▶ **WORK ITEM**: Scan the records that follow, and whenever a line has the word "click", copy it.

START SOURCE MATERIAL

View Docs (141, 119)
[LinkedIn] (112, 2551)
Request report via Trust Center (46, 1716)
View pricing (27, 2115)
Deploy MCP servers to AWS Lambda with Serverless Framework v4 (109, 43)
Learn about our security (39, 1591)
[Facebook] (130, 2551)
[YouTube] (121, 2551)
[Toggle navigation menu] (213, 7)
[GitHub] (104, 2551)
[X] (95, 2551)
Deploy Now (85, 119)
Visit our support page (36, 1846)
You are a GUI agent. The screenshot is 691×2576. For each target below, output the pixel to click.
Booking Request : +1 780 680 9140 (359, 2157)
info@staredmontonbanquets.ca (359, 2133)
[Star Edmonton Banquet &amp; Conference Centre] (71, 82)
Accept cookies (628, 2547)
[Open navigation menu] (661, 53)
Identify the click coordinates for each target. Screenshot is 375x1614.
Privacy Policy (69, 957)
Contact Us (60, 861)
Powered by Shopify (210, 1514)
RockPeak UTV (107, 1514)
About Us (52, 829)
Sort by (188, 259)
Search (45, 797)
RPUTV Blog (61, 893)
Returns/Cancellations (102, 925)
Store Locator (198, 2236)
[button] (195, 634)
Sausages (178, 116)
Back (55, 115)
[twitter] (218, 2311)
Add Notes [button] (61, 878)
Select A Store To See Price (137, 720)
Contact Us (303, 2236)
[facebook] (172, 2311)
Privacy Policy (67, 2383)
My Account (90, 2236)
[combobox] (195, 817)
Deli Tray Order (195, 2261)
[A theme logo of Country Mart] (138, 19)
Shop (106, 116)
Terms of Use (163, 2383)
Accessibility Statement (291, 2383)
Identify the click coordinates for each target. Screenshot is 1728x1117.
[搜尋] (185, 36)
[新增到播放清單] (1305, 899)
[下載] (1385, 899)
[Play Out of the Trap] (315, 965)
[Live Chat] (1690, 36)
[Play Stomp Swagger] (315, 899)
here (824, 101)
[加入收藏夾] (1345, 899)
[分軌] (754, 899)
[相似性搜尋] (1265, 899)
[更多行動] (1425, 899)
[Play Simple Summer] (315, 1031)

END SOURCE MATERIAL

▶ **WRITTEN SOLUTION**:
You are a GUI agent. The screenshot is 691×2576. For each target below, output the pixel to click.
Identify the click coordinates for each target. Screenshot is 375x1614.
Identify the click coordinates for each target. Screenshot is 1728x1117.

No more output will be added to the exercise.